We note that some XML files may not have all the entries. 
We can use the metadata to obtain additional information about the movie or show's subtitles and compute certain statistics. 

## Document dataframe

## Exploration

Going through the dataset we notice a few things:

1. The dataset has meaningless folders. For example, the folder 1858/ is empty.
2. Dataset contains XML files that are not related to movies or TV shows. For example, the folder 666/ contains Justin Bieber song subtitles.  
3. Trailer of films can be present in the dataset.
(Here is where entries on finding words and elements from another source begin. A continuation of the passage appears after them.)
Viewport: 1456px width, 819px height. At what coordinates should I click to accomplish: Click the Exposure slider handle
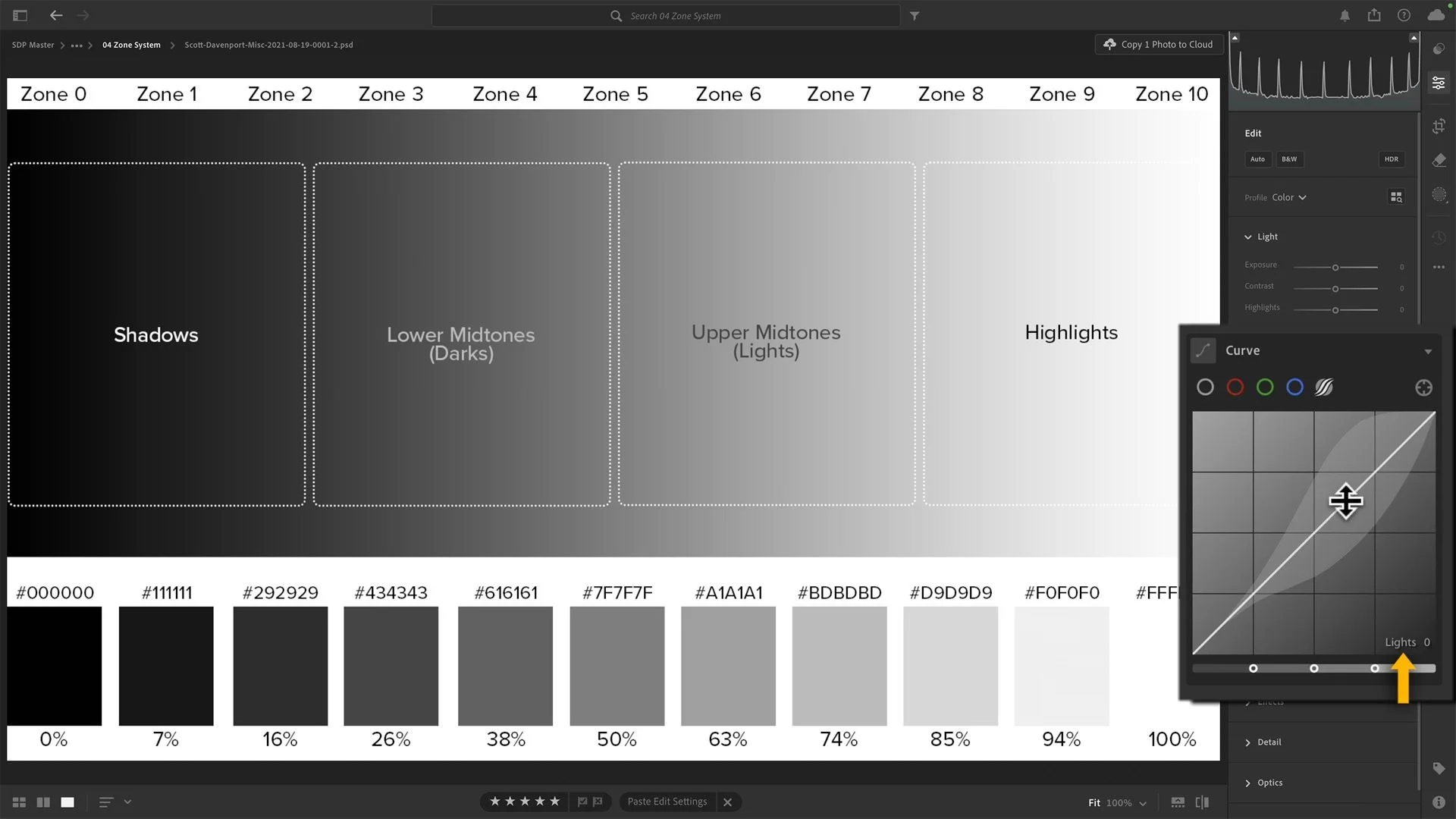pyautogui.click(x=1335, y=268)
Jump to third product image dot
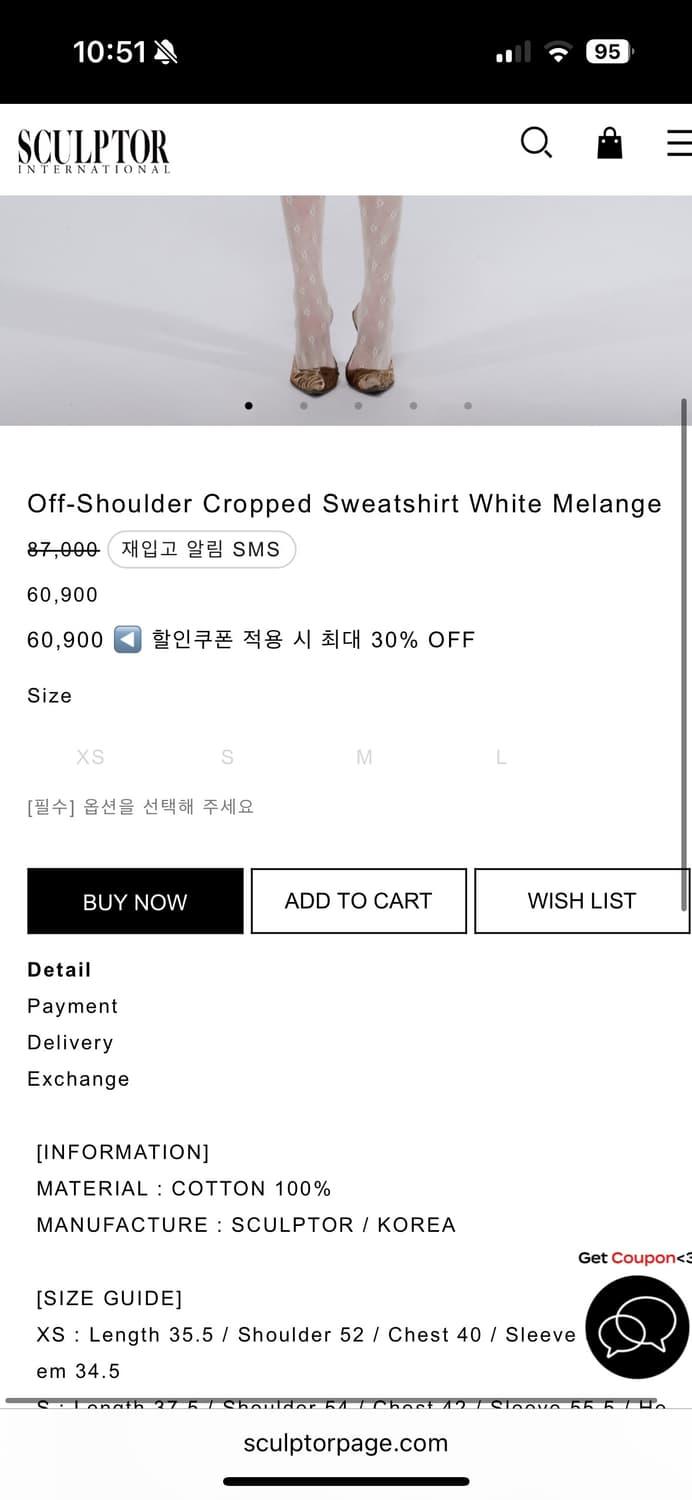692x1500 pixels. 358,406
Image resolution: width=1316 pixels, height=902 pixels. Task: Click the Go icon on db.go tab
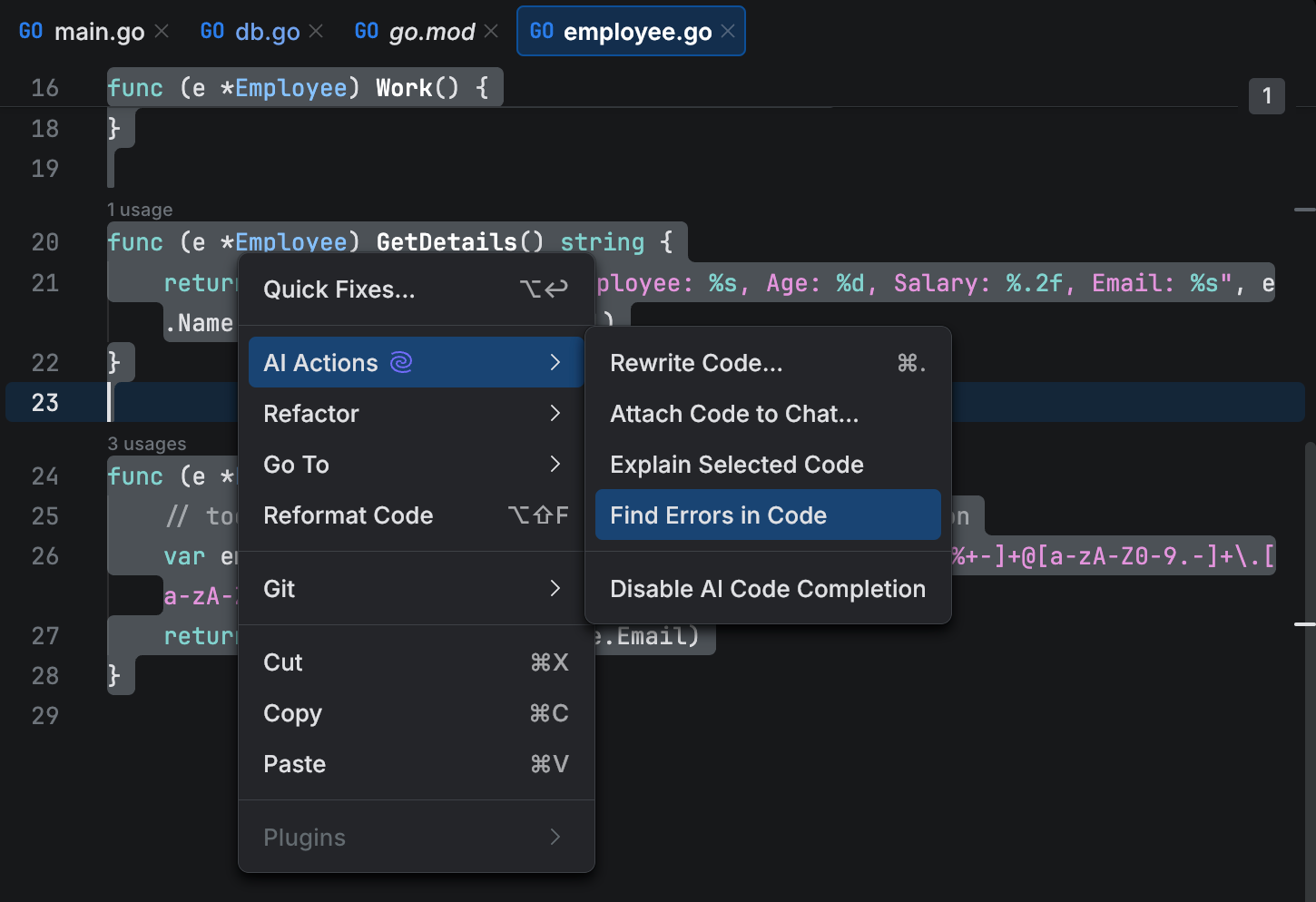[212, 32]
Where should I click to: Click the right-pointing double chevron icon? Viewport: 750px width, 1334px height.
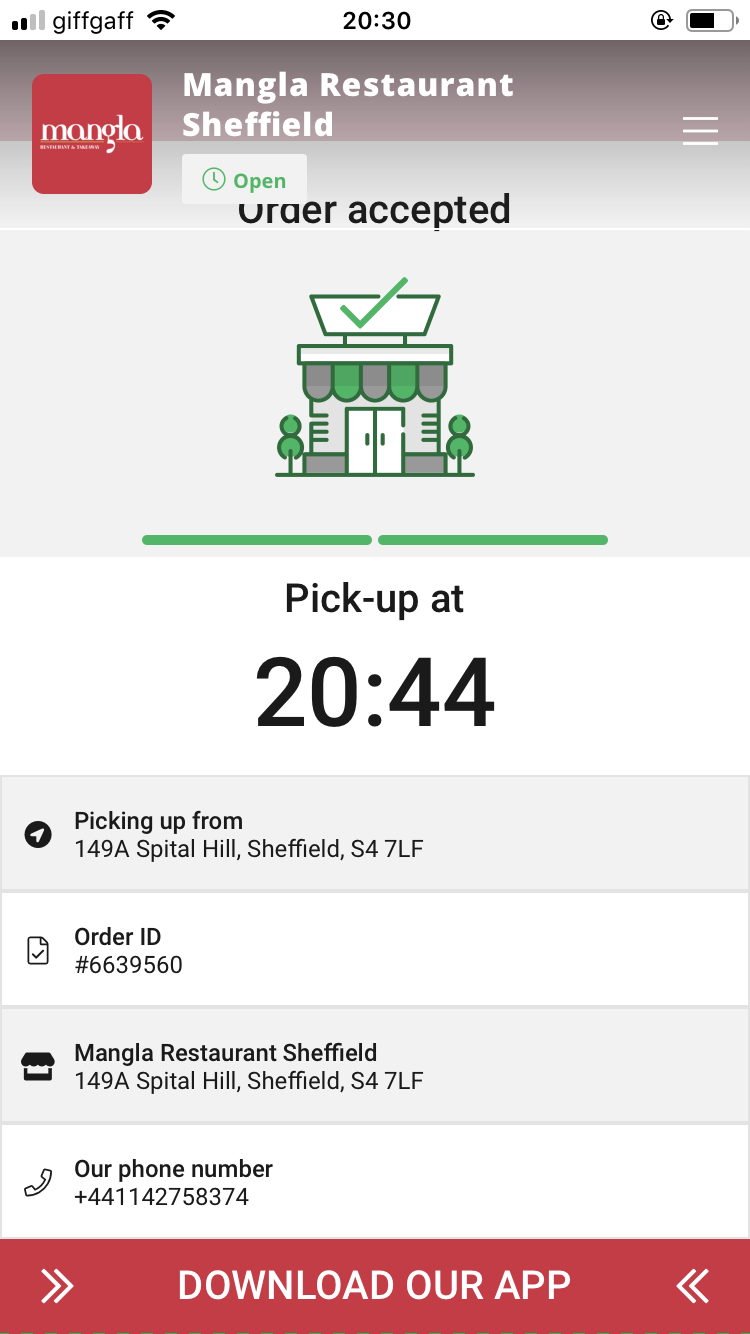[57, 1286]
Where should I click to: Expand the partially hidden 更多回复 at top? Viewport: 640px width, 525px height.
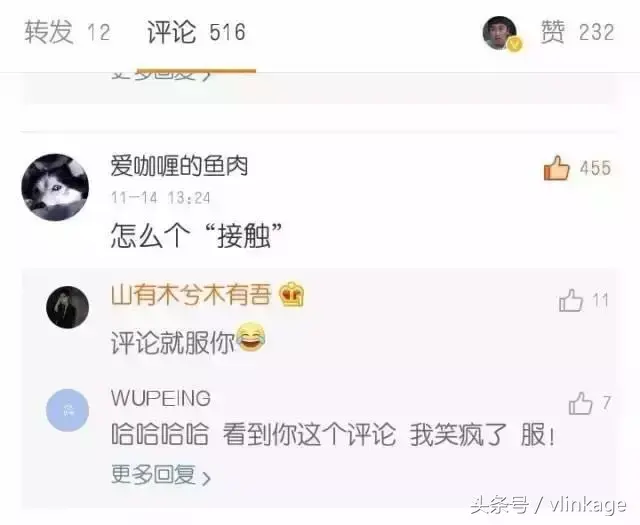coord(162,76)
For example, the folder 2018/ we found for example Black Panther teaser trailer subtitles.
4. Each movie might have more than 1 subtitle file.
5. Some subtitle files contain text that is not related to the movie, like credits to the person who made the subtitles.
6. The IDMDb folder name is not always a 7-digit number, meaning it is not always a valid IMDb identifer and we can't retrieve the IMDb info.
7. Each block may have an arbitrary number (including 0) of timestamps associated to it.

To solve points 1 and 2, we ignore all the folders which aren't inside the range of 1920-2018.

To solve point 3, we drop trailers by looking at the `duration` field in the metadata section.

To solve point 4, we simply take the first one.

To solve point 6, we keep movies that have a correct IMDb identifier. Hence, all the files in folders that don't have a 7-digit folder name are dropped.

To solve point 7, we decide not to associate a timestamp to each word for the moment.
 
For the moment, we take a sample of the dataset from the cluster (see python script `extract_sample_2.py`) by collecting 1 or 2 movies for each year in the range 1920-2018.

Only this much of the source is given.